■ AIM OF THE EXERCISE
In the listing that follows, the range to quote begins at the line that has "Image resolution: width=652" and ends after the line that has "Task: Toggle the document editing mode icon"; quote it verbatim and add nothing.

■ MATERIAL FOR THIS EXERCISE
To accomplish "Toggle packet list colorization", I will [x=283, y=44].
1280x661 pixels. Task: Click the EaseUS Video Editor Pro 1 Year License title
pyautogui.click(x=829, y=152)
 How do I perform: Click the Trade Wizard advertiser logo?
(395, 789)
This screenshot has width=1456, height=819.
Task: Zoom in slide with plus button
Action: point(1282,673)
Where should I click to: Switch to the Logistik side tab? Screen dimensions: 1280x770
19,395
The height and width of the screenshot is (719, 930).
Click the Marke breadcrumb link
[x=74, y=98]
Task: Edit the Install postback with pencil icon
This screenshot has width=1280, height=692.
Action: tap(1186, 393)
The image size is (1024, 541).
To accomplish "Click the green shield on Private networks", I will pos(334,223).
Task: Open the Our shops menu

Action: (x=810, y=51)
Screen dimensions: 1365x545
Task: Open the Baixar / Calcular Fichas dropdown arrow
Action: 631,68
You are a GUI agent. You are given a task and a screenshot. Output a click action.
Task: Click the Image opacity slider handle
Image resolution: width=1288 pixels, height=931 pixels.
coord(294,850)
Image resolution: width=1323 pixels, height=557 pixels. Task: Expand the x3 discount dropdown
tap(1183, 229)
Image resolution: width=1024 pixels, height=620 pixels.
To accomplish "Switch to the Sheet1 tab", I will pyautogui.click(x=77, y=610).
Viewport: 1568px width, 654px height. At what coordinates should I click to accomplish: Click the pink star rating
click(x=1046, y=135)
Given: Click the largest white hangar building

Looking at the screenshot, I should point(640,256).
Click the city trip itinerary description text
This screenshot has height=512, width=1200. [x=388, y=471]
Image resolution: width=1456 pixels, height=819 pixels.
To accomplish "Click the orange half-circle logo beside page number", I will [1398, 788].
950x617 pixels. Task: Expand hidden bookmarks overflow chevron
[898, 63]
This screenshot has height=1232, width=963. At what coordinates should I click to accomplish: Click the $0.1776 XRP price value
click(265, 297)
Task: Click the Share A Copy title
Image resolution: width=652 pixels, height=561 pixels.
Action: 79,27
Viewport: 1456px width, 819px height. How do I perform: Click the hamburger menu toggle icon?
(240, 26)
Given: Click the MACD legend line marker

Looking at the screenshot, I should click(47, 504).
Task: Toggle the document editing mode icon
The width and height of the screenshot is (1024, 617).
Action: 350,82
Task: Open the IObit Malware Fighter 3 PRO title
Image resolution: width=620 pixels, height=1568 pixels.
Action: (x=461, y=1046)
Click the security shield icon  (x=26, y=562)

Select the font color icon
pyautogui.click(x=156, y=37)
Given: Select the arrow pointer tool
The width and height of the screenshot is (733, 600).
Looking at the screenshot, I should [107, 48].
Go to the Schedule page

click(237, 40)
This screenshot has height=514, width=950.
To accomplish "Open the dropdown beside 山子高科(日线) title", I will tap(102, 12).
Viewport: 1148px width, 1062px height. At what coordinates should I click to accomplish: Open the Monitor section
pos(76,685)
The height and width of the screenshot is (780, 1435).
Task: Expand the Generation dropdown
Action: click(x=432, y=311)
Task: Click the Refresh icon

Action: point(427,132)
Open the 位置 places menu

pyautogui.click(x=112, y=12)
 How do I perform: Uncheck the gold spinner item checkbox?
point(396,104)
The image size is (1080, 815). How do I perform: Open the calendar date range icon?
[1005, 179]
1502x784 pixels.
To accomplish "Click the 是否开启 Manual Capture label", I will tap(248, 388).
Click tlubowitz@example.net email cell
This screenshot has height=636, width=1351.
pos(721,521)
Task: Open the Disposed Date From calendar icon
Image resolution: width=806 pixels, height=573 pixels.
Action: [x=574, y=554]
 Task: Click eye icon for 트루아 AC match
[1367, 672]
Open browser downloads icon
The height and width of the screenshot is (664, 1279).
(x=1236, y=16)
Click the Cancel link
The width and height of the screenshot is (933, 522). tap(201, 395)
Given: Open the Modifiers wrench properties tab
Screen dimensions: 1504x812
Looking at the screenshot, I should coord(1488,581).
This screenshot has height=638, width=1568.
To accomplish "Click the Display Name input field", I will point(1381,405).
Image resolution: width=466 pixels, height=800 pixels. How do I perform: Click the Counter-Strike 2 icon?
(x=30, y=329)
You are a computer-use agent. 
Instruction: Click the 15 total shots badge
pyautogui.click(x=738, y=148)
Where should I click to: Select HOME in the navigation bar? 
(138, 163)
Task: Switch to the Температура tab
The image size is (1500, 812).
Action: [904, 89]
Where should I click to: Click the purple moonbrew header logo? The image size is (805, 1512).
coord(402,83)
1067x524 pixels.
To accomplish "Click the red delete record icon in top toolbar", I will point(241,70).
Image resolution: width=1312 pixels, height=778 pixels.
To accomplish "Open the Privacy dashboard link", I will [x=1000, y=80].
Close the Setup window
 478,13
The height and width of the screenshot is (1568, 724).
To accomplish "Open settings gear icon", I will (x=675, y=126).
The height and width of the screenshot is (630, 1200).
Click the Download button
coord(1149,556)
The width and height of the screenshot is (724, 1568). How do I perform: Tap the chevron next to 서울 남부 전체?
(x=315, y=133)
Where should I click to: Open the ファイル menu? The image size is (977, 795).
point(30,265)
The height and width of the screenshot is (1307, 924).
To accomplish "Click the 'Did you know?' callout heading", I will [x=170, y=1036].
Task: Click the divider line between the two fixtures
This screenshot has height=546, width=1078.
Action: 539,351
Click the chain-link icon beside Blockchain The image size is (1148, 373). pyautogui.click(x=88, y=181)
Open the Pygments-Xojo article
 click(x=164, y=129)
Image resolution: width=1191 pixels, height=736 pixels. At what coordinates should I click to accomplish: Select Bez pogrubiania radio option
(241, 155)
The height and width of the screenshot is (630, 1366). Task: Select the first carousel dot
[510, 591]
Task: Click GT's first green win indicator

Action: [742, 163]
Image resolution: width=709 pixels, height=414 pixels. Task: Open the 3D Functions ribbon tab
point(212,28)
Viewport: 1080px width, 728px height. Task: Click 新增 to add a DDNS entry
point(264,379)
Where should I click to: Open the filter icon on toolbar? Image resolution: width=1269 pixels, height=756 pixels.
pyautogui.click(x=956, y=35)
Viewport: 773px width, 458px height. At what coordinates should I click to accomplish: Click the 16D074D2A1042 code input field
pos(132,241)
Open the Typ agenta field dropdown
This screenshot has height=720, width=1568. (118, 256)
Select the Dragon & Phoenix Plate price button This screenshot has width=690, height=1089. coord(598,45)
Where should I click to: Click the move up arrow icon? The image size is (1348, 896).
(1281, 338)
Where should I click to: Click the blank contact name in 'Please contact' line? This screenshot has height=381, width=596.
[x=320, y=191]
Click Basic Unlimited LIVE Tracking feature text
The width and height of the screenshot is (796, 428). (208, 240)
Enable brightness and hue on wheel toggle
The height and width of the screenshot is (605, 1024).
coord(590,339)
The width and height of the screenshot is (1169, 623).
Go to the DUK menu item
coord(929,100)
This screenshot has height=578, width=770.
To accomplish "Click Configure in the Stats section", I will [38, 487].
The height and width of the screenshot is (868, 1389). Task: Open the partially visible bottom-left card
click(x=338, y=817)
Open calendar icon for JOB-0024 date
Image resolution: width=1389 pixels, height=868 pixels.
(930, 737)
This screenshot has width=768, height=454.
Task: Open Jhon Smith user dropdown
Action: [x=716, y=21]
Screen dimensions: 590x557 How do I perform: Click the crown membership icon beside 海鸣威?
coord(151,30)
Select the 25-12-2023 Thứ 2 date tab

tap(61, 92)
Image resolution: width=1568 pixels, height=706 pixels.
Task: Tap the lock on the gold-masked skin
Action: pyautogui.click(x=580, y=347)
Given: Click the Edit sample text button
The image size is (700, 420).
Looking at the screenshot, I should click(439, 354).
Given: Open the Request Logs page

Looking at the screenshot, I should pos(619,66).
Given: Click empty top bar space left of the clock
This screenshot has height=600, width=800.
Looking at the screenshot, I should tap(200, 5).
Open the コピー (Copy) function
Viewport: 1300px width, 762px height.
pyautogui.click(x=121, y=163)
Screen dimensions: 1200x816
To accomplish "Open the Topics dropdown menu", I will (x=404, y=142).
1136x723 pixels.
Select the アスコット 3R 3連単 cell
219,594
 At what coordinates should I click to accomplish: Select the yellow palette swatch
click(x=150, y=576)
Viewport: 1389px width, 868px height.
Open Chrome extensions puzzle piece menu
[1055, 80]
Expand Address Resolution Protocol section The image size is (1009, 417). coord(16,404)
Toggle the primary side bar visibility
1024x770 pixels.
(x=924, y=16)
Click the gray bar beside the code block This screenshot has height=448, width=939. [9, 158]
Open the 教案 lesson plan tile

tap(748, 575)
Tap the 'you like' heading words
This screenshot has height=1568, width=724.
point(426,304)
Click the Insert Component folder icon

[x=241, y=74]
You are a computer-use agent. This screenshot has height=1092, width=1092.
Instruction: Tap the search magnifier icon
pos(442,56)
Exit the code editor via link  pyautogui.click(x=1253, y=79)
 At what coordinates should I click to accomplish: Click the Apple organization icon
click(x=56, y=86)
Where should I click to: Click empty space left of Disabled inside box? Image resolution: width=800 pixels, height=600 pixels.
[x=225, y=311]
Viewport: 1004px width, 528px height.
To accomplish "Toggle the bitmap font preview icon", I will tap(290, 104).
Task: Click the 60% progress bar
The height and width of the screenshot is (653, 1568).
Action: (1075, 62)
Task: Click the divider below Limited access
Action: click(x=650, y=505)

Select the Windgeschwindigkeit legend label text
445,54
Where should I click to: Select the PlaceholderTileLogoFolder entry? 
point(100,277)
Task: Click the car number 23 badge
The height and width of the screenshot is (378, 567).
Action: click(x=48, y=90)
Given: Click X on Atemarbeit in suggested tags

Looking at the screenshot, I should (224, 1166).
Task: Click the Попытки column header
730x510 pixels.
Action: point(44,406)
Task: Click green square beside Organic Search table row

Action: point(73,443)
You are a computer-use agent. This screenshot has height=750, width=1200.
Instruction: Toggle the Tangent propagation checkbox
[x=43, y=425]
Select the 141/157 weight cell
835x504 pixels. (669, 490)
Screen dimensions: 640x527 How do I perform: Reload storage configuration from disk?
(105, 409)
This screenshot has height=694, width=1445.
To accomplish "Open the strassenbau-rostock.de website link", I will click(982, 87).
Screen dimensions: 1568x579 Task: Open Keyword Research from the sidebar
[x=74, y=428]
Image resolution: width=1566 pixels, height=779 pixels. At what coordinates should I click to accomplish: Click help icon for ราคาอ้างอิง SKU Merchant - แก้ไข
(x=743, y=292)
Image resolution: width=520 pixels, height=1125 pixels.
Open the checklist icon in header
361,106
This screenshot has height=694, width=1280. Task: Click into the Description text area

■ OUTPUT OF THE EXERCISE
Image resolution: width=652 pixels, height=561 pixels.
Action: 79,27
Viewport: 1456px width, 819px height. How do I perform: Click the hamburger menu toggle icon?
(240, 26)
Given: Click the MACD legend line marker

Looking at the screenshot, I should click(47, 504).
Task: Toggle the document editing mode icon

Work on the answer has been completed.